Le persone traumatizzate hanno una grande quantità di pensieri irrazionali che non possono essere confrontati: è utile dire a una donna vittima di violenza che non ha senso sentirsi colpevole per qualcosa che un altro ha fatto e che lei ha solo subito?

Questi pensieri irrazionali devono essere considerati come una sorta di flashback cognitivi: non sono discutibili più di quanto lo siano i flashback visivi, sono residui di incidenti traumatici.

Il motivo per cui le persone sono sopraffatte dal racconto delle proprie storie traumatiche dipende dal fatto che il trauma cambia il cervello e il corpo; citando Freud: “il trauma psichico, o meglio il ricordo del trauma, agisce al modo di un corpo estraneo, che deve essere considerato come un agente attualmente efficiente, anche molto tempo dopo la sua intrusione” (1892).

Lo shock traumatico impatta in modo distruttivo sulle aree più profonde e antiche del cervello. La compromissione del funzionamento di queste aree non può essere corretta dalla narrazione, dalla comprensione, dalla ragionevolezza.
Per superare il trauma, in primis, la persona deve recuperare la sensazione di essere all’interno del proprio corpo e della propria vita.

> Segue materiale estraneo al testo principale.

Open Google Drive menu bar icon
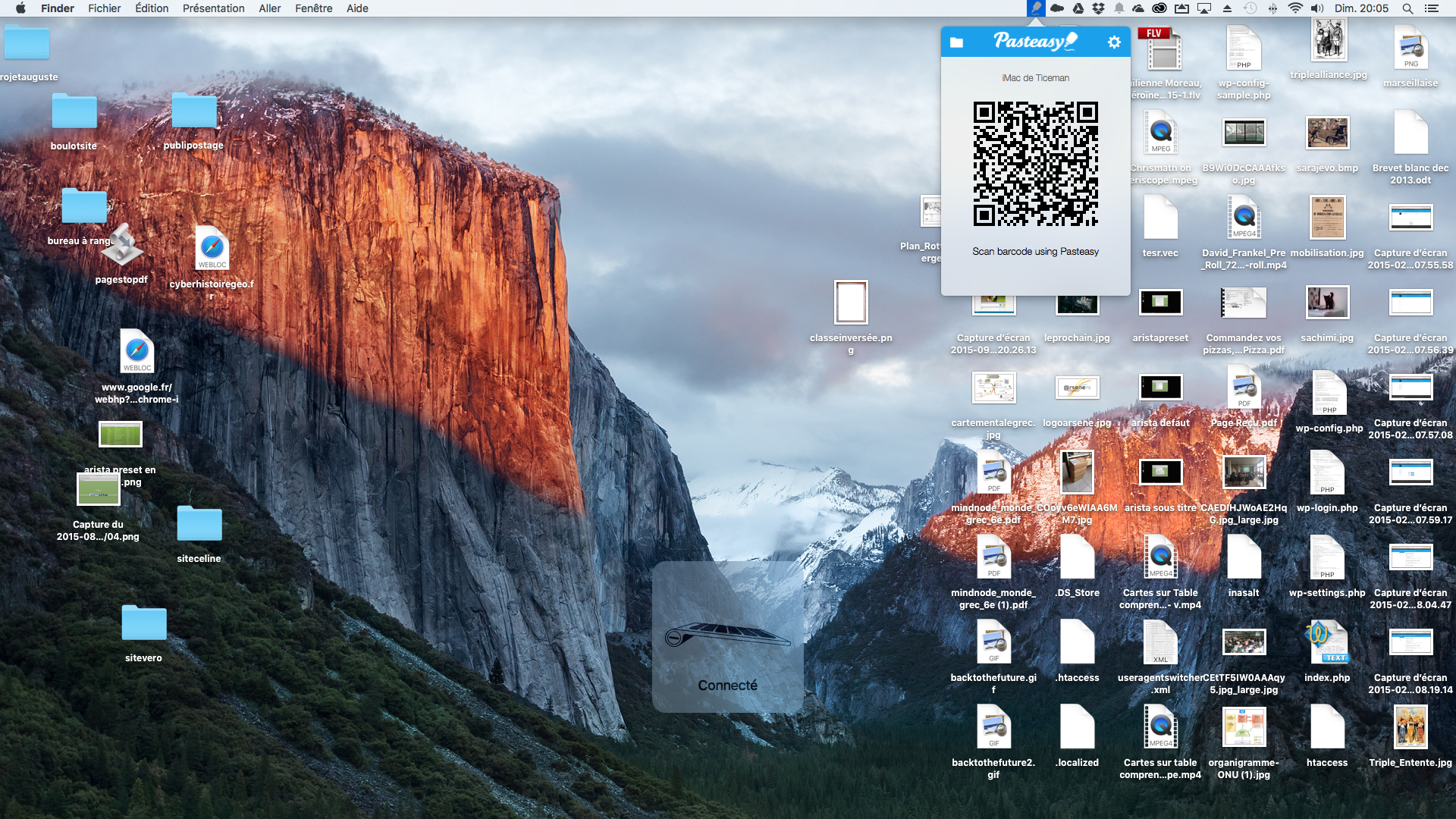Image resolution: width=1456 pixels, height=819 pixels. [1078, 8]
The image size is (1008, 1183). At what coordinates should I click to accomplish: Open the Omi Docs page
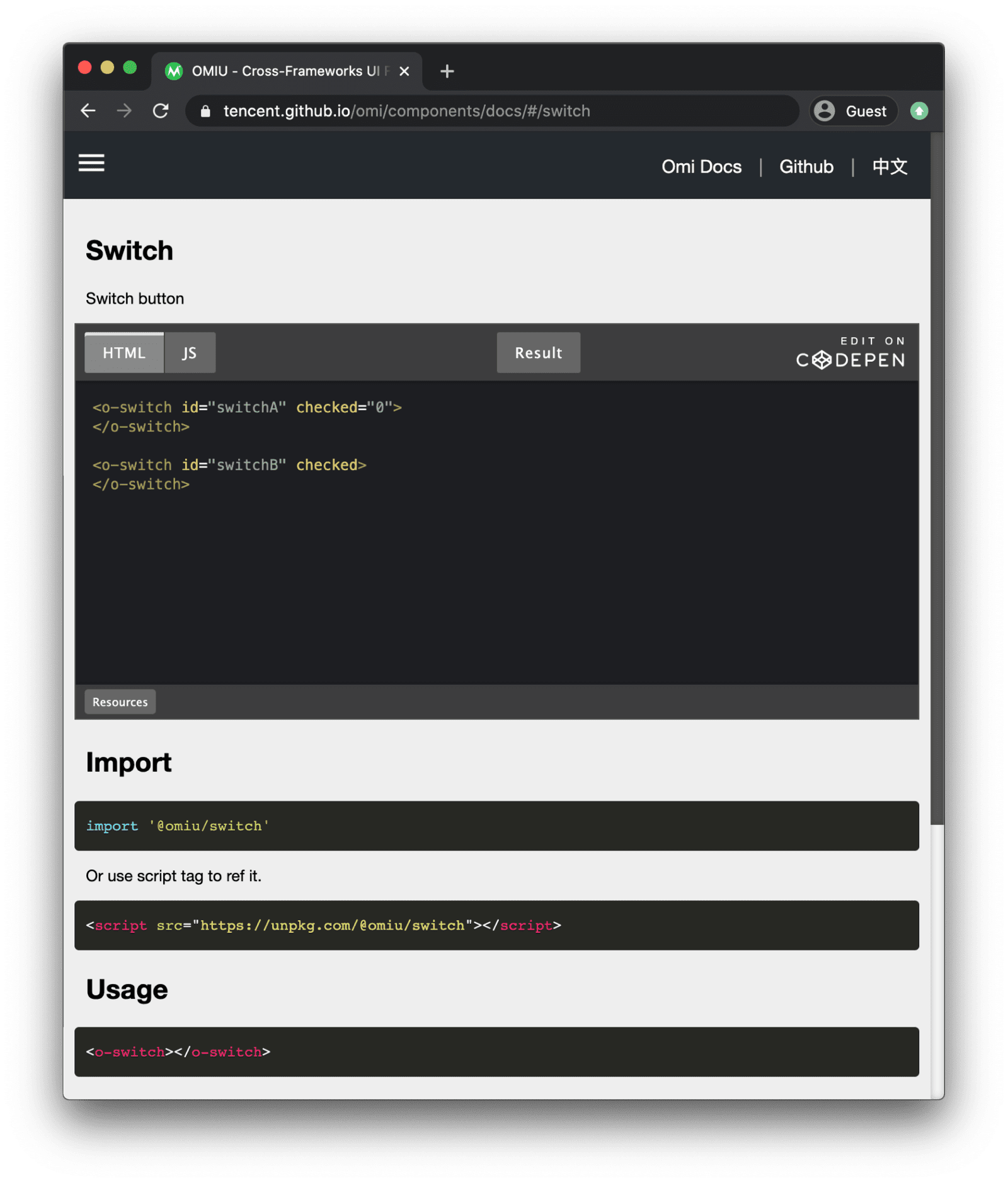pos(701,166)
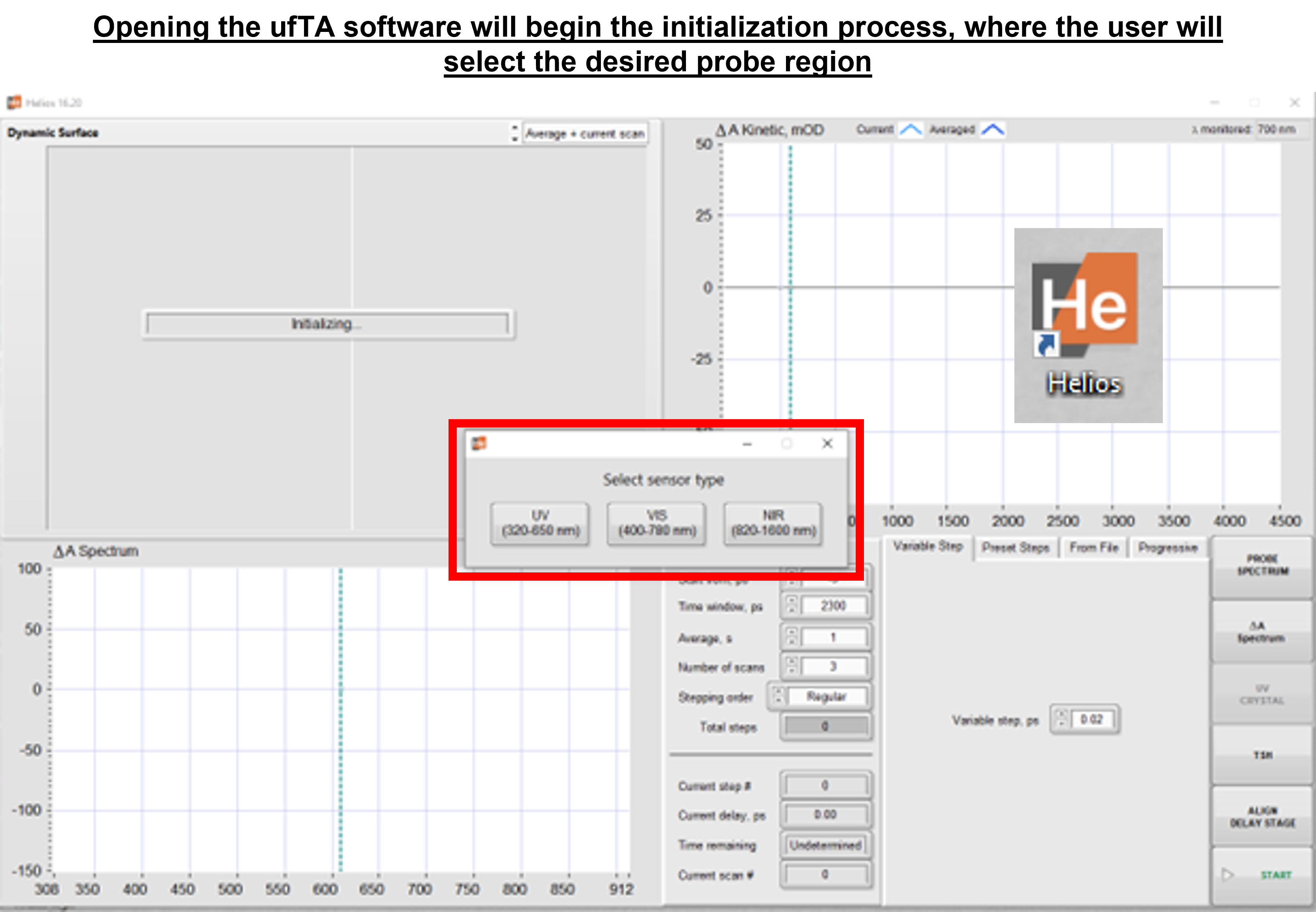Click the Helios logo in main title bar
Image resolution: width=1316 pixels, height=912 pixels.
pos(14,102)
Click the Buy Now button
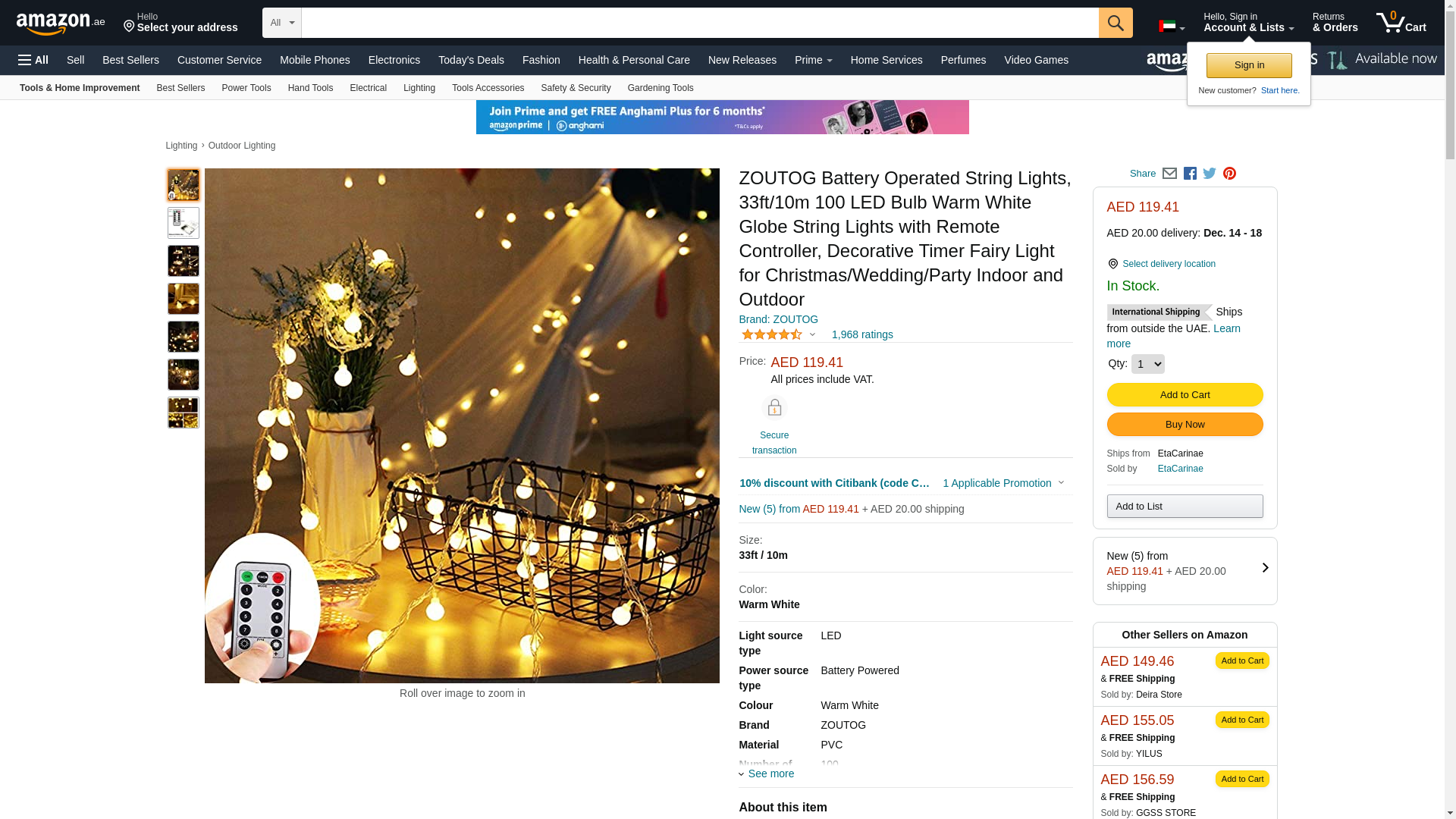This screenshot has height=819, width=1456. click(1185, 425)
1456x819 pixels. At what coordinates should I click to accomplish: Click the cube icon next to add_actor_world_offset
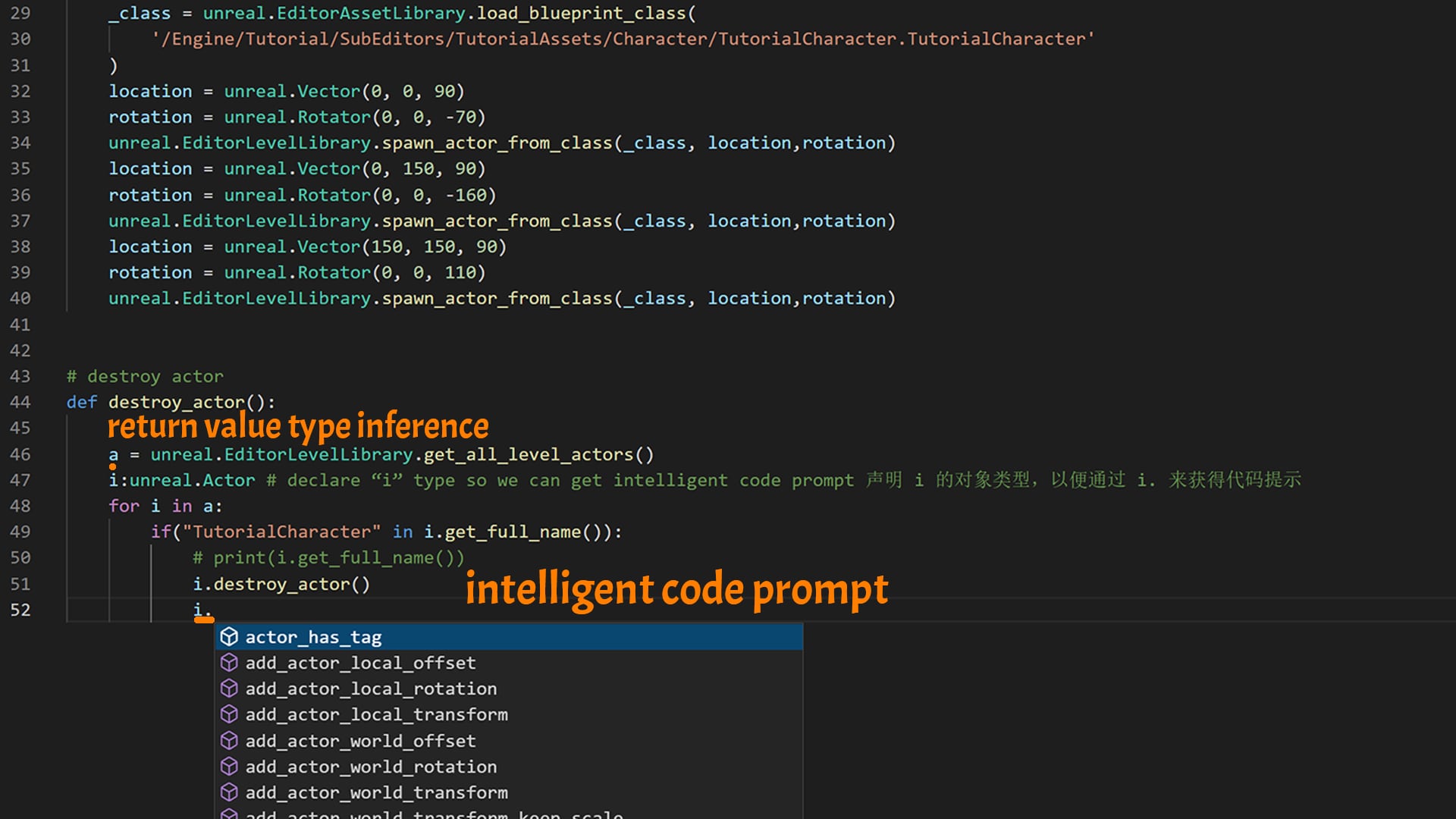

Il linguaggio è sicuramente essenziale perché il nostro senso di sé prevede il fatto di essere in grado di organizzare i ricordi in un insieme coerente; tuttavia, per poterci sentire “noi stessi” è necessario che il livello emotivo, il livello cognitivo e il livello sensoriale-corporeo lavorino in modo integrato.
Ecco allora che la Psicoterapia, e non sono la Psicotraumatologia, deve oggi ripensare sé stessa e riformulare il concetto di Trattamento: indirizzare quest’ultimo su un esclusivo livello di consapevolezza, escludendo o depotenziando gli altri non è adattivo per nessun essere umano.

All’occorrenza, l’azione del terapeuta va a lasciare sullo sfondo la narrazione, che diventa quasi un brusio, per concentrarsi sulla respirazione, sulla gestualità, sul modo di abitare il corpo. E, all’occorrenza, l’azione del terapeuta deve poter fare l’inverso, lasciando sullo sfondo respirazione, gestualità, corpo, per concentrarsi sulla narrazione.